31 Jan Hermitage Farm Tasting Room Barn6
TOURISM NOTE: Hermitage Farm celebrates Oldham County’s unique heritage and the signature industries that make us a place like no other. Tours and Tastings are available at this historic farm which has just opened Barn6, an authentic thoroughbred barn, to the public for special events and for those who just want to sip and talk bourbon. At Hermitage, visitors can sample from every distillery on the Kentucky Bourbon Trail and then some! Hermitage’s Bourbon Experience assembles Kentucky’s most sought-after bourbons all in one spot. Guided tastings are enjoyable for bourbon connoisseurs and novices alike where you will also learn about Kentucky’s rich bourbon heritage. While there, also experience Hermitage’s renowned thoroughbred horse operations, sustainable, organic farm-to-table restaurant, bourbon bar and mint julep experience, and contemporary art.

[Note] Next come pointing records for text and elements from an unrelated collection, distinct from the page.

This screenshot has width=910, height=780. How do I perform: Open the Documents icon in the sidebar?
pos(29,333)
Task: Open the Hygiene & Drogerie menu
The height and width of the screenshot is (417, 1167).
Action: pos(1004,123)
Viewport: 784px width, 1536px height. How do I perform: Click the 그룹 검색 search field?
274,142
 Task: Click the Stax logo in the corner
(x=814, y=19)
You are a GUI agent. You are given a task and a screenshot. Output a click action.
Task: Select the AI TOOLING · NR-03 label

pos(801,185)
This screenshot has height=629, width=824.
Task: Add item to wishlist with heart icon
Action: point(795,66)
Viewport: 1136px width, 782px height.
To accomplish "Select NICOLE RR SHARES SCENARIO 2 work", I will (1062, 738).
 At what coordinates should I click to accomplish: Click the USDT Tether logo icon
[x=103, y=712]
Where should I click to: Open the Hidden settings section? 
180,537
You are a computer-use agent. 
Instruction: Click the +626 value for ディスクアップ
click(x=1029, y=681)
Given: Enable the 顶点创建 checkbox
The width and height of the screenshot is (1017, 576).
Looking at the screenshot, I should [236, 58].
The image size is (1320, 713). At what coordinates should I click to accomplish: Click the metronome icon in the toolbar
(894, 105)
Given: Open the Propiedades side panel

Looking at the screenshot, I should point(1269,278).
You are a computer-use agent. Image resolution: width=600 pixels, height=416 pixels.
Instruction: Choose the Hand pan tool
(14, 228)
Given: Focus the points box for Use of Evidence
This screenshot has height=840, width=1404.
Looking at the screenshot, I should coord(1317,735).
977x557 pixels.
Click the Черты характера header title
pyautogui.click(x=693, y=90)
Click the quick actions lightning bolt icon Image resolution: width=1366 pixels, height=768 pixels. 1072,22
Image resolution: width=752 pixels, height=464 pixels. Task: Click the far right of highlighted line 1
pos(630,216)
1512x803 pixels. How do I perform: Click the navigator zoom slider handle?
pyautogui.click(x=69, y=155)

Barn6 at Hermitage Farm is home to a unique bourbon tasting experience.
By Michael L. Jones – Reporter, Louisville Business First Jan 22, 2022
Barn6 at Hermitage Farm has been home to countless award-winning thoroughbreds over the past century, but now bourbon lovers have moved in on their territory.
Hermitage Farm opened Barn6 to the public for bourbon tastings, cocktail classes and special events in October. Visitors to the 600-acre property in Goshen, Kentucky, can sip high-end bourbon flights while enjoying the company of Future Prospect and Dubious Miss, retired thoroughbreds who still call the barn home.
There is even a jar of peppermints on each table for people who want to feed the horses a treat.
Tour Director Barbara O’Connor said Hermitage Farm wanted to create a space where people could sit and talk intensely about bourbon in a uniquely Kentucky atmosphere.
“Future Prospect and Dubious Miss are accomplished racehorses, they’ve won $1 million between them, and it’s great to have them as members of our tasting team. To be able to open that barn door and just have these guys stick their heads out — and have lights and bourbon poured out — people love that,” O’Connor said.
Barn6 is one of the oldest buildings at Hermitage Farm. O’Connor said her staff spent about $14,000 to bring electricity to barn so it could be equipped with heaters. They also purchased mismatched tables from a seller in Indiana that the team members sanded and stained themselves.
O’Connor hopes to be able to do a larger renovation of the barn in the future. For now, it can hold up to 35 people.
The original article contained a photo here: Hermitage Farm Tour Director Barbara O’Connor shows off the liquor cabinet in Barn6. Photo by Michael L. Jones.
The Bourbon Tastings at Barn6 are held Wednesday through Saturday from 4:30 to 6:30 p.m. There are two levels of tastings — Standard Tasting and VIP. The Standard Tasting cost $25 and includes flights of mainstream products like Woodford Reserve, Old Forester, and Elijah Craig. The VIP Tasting costs $50 and includes select flights of single barrel products like Russell’s Reserve Single Barrel, Barrel Craft Spirits Private Release, and Peerless Rye Single Barrel Select.
“We want to be able to provide people with products and unique experiences and the best way to do that is through single barrels,” O’Connor explained. “Single barrels are like snowflakes; each one is unique. We actually try a variety of different products from different brands and pick out what we like best.”
On Fridays and Saturdays at 7:30 pm., Hermitage Farm is offering a seasonal mixology class for $35. The current class is “Build Your Own Old Fashioned,” but in April it will switch to the mint julep and in June the bourbon summer smash.
“We want to keep it very seasonal and fresh,” O’Connor said. “With old fashions you’re talking a lot more about preserved products, whether it’s syrup, sugars, or things like preserved cherries. April and May are the time for mint juleps. And then throughout the summer we have fresh produce. We have fresh garnishes, things like that, that we grow here on site.”
O’Connor said the repurposing of Barn6 for the bourbon tastings and classes with the goal of Steve Wilson and Laura Lee Brown, Hermitage Farm’s owners, to help preserve as much of historic Kentucky farmland as possible. O’Connor said Kentucky loses about 25,000 acres worth of farmland to development every year.
Hermitage Farm also announced a new speakers’ series this week called the Whiskey Files. The series will feature industry professionals sharing their stories and personal experiences in the whiskey trade. Corky Taylor, the sole proprietor of Kentucky Peerless Distilling Co., will give a talk at the farm on February 9.